▶ _Exercise details_
Put the lines below, from the line with "Click the Rodzaj" to the line with "(x=72, y=73)", into a Markdown table with the columns Row and Line, skipping blank lines.

(Stored items)
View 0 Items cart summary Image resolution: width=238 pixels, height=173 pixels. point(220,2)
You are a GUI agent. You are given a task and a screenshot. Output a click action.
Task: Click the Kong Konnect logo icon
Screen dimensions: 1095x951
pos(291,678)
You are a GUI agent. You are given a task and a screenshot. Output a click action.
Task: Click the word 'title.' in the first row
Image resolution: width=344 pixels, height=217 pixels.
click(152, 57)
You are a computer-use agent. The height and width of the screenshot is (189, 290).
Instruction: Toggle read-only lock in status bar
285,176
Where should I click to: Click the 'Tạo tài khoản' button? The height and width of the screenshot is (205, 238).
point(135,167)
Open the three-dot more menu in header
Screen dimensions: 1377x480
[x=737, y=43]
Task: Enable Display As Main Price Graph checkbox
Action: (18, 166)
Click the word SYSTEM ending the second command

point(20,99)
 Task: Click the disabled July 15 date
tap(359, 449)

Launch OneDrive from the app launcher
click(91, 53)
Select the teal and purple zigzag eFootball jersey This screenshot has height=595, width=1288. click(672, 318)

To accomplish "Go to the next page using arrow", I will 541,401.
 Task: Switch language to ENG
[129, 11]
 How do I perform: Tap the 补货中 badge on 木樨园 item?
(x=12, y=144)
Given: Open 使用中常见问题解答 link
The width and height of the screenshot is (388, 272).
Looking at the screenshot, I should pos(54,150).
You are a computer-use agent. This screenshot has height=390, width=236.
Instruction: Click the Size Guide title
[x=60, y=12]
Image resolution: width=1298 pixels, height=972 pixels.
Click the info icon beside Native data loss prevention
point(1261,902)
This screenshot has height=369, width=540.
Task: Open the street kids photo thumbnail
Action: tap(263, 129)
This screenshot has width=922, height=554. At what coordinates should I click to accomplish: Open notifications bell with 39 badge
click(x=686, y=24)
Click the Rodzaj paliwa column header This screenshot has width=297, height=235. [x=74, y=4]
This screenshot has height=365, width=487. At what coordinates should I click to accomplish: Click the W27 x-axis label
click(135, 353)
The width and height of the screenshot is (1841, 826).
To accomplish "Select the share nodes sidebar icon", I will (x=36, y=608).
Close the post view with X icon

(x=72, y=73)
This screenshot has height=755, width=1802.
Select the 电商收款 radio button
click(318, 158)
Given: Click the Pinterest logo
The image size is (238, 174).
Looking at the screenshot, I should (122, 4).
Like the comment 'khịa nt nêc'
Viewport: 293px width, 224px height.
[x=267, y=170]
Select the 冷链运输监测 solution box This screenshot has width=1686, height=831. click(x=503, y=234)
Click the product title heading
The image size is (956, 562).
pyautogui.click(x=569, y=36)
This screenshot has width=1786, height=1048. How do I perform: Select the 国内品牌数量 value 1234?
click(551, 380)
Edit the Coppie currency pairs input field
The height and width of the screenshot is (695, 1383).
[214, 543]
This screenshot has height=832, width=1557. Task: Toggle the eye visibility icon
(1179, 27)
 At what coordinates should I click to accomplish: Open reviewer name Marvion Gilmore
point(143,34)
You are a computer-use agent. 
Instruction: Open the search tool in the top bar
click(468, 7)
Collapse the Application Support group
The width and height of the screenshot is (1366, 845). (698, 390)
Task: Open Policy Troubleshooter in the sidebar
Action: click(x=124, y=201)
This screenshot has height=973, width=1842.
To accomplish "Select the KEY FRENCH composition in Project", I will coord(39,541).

▶ _Result of the task_
| Row | Line |
|---|---|
| 1 | Click the Rodzaj paliwa column header This screenshot has width=297, height=235. [x=74, y=4] |
| 2 | This screenshot has height=365, width=487. At what coordinates should I click to accomplish: Click the W27 x-axis label |
| 3 | click(135, 353) |
| 4 | The width and height of the screenshot is (1841, 826). |
| 5 | To accomplish "Select the share nodes sidebar icon", I will (x=36, y=608). |
| 6 | Close the post view with X icon |
| 7 | (x=72, y=73) |